After working full time in wildland fire for 33 years, he continues to learn, and strives to be a Student of Fire. Google+

12 thoughts on “Taylor Bridge fire burns 60 homes in Washington”

    1. g barrett:

      It changes on almost a daily basis, but I’ll take a stab at an answer. These numbers are approximate, and keep in mind that in 2002 there were 44 large air tankers on exclusive use contracts:

      On exclusive use contracts:
      — 8 P2Vs
      — 1 BAe-146

      Actively working now on Call When needed contracts:
      — 2 DC-10s

      Borrowed:
      — 1 CV-580 from the state of Alaska

      MAFFS:
      — 6 or 7 military C-130s activated at this time.

      Other:
      –There are also a couple of Type 3 air tankers, CL-215 scoopers, on contract to the state of Minnesota floating around (pun intended). There may also be two other CL-215s on Department of Interior contracts.

  1. Unfortunately not enough……
    The Electra in the photo is from Canada. It possibly flew down from nearby Penticton, British Columbia for this drop. There are several other Canadian tankers at work in the U.S. and they have been there for at least a month now. Thankfully, the fire season hasn’t been too bad in Canada this summer, so their planes have been able to help.

    1. Interesting…I see a lead a/c on the Taylor Bridge video, but none on the Wilson’s Landing (Canada) aerial video. Is using an aircraft to lead in LAT’s a U.S.-only thing?

  2. It is incredibly (as in non-existent) for an air tanker to be actioning an incident without the direction of an Air Attack Officer in a command platform (turbocommander, citation, etc.). Possibly the main difference is that the AAO does not actively lead every sortee. The norm is for the AAO to arrive on scene, make game-plans, talk to the IC, etc. When tankers arrive they will stack on station and observe the AAO’s run. Then they fly their drop under the observation of the AAO. If there is concern re: winds or terrain the lead plane could lead the drop, but this is definitely not the norm.

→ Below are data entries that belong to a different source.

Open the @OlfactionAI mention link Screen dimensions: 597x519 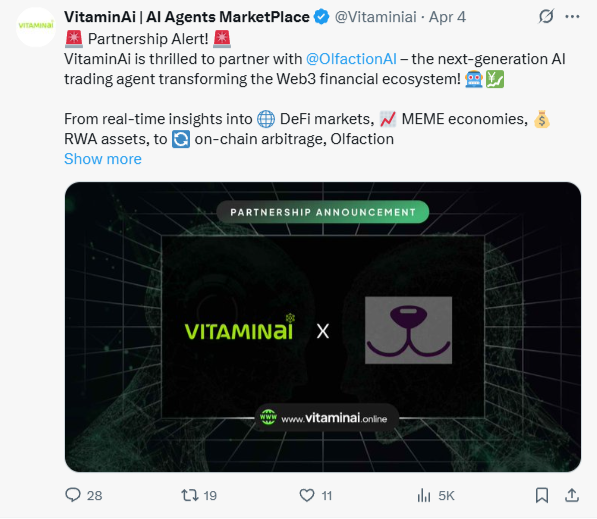coord(351,59)
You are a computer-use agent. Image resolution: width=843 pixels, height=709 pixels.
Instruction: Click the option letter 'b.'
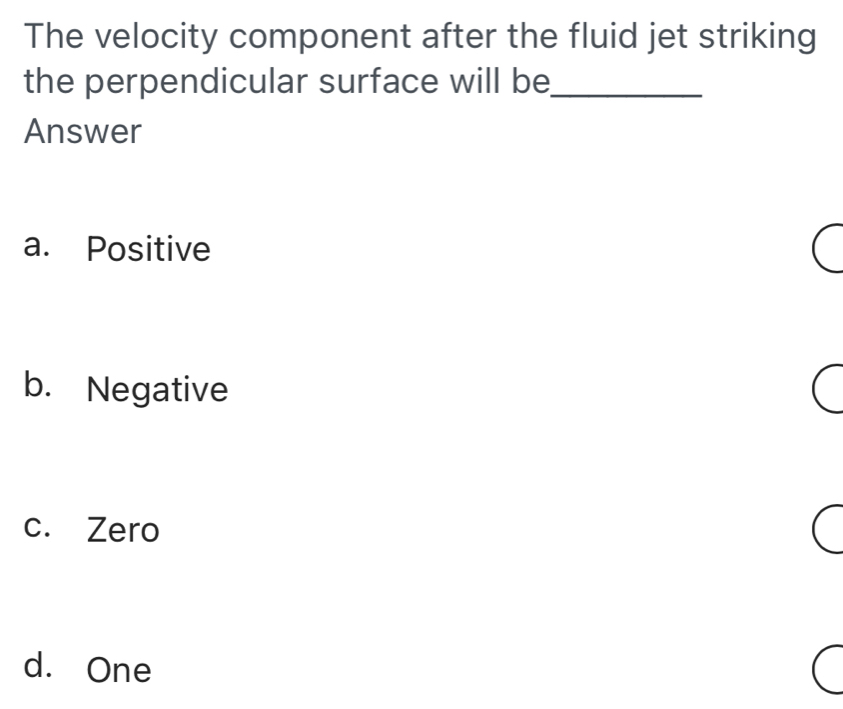tap(43, 388)
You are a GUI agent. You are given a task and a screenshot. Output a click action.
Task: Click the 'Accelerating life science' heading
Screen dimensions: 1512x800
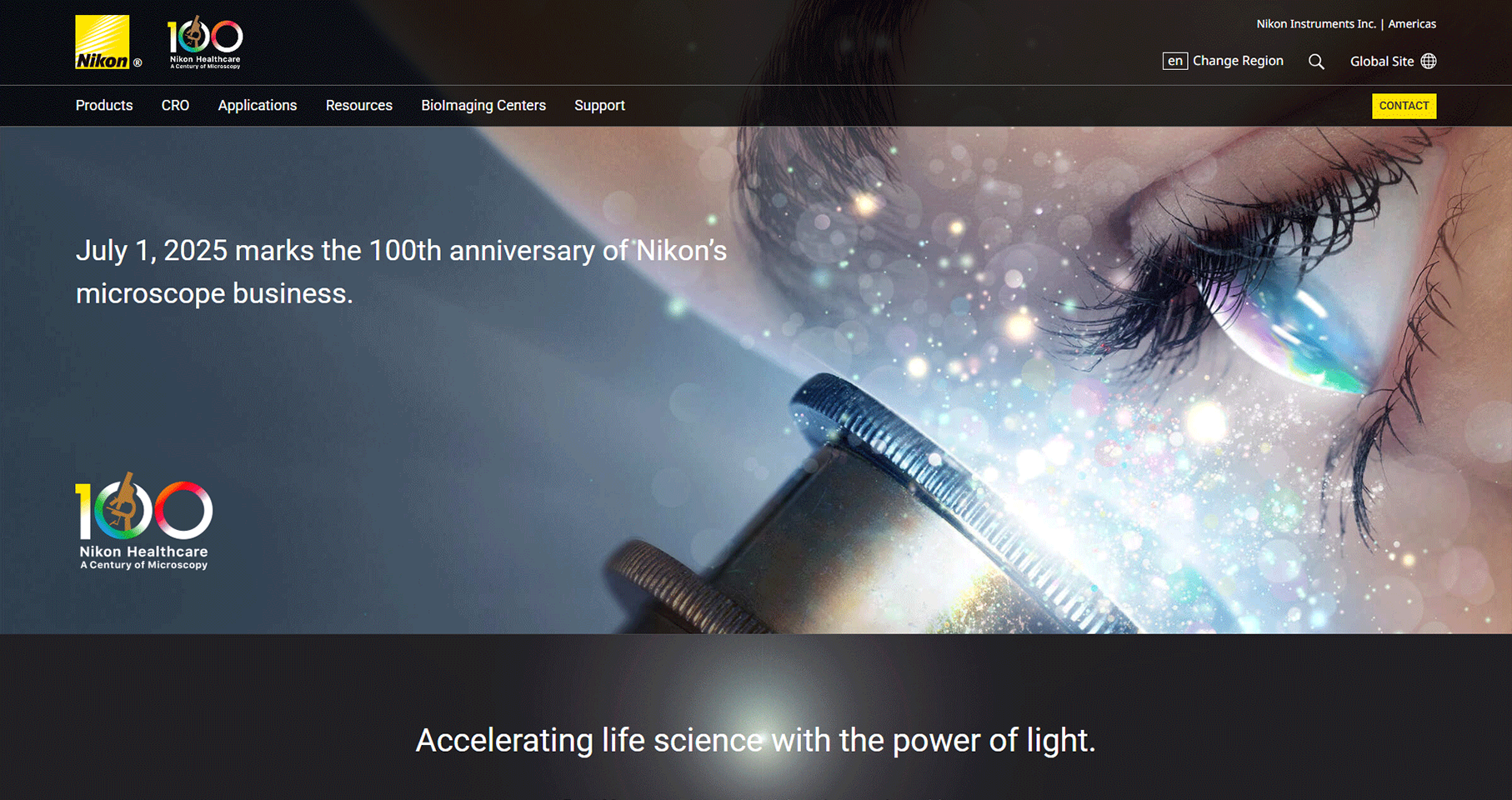point(755,740)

  3. To add to Bill’s list…

    Contracted by Oregon from Butler and available to Compact Agreement States but not USFS lands.
    3-DC-7’s (T-60, T-62, T-66)

    Borrowed via NW Compact Agreement for Montana and other NW Compact members:
    1-CV-580 (T-153 Alberta)
    1-CV-580 (T-171 Saskatchewan)
    http://www.fs.fed.us/fire/aviation/cooperators/2012_canadian.pdf

    Borrowed from Alaska for National use.
    1-CV-580 (T-142 Alaska Spare)
    2-CV-580’s (T-152 & T-155 now in lower 48)

    Borrowed by Montana via NW Compact Agreement:
    2-CV-580’s (T-173 & T-174 Sask)

    Compact agreements allow for short term surge capacity basically at cost from the providing agency. The risk is the aircraft may not be available when needed and subject to recall. The aircraft can be returned when done though similar to a CWN contract.

    Border states and provinces can also activate air support with their Quickstrike provisions as was done with the L-188’s flights. The aircraft depart, reload and return home out of the providing agency’s base.

    Manitoba and Ontario used Minnesota’s (2) and BLM’s contracted (2) CL-215’s earlier in the fire season so the borrowing does go both ways.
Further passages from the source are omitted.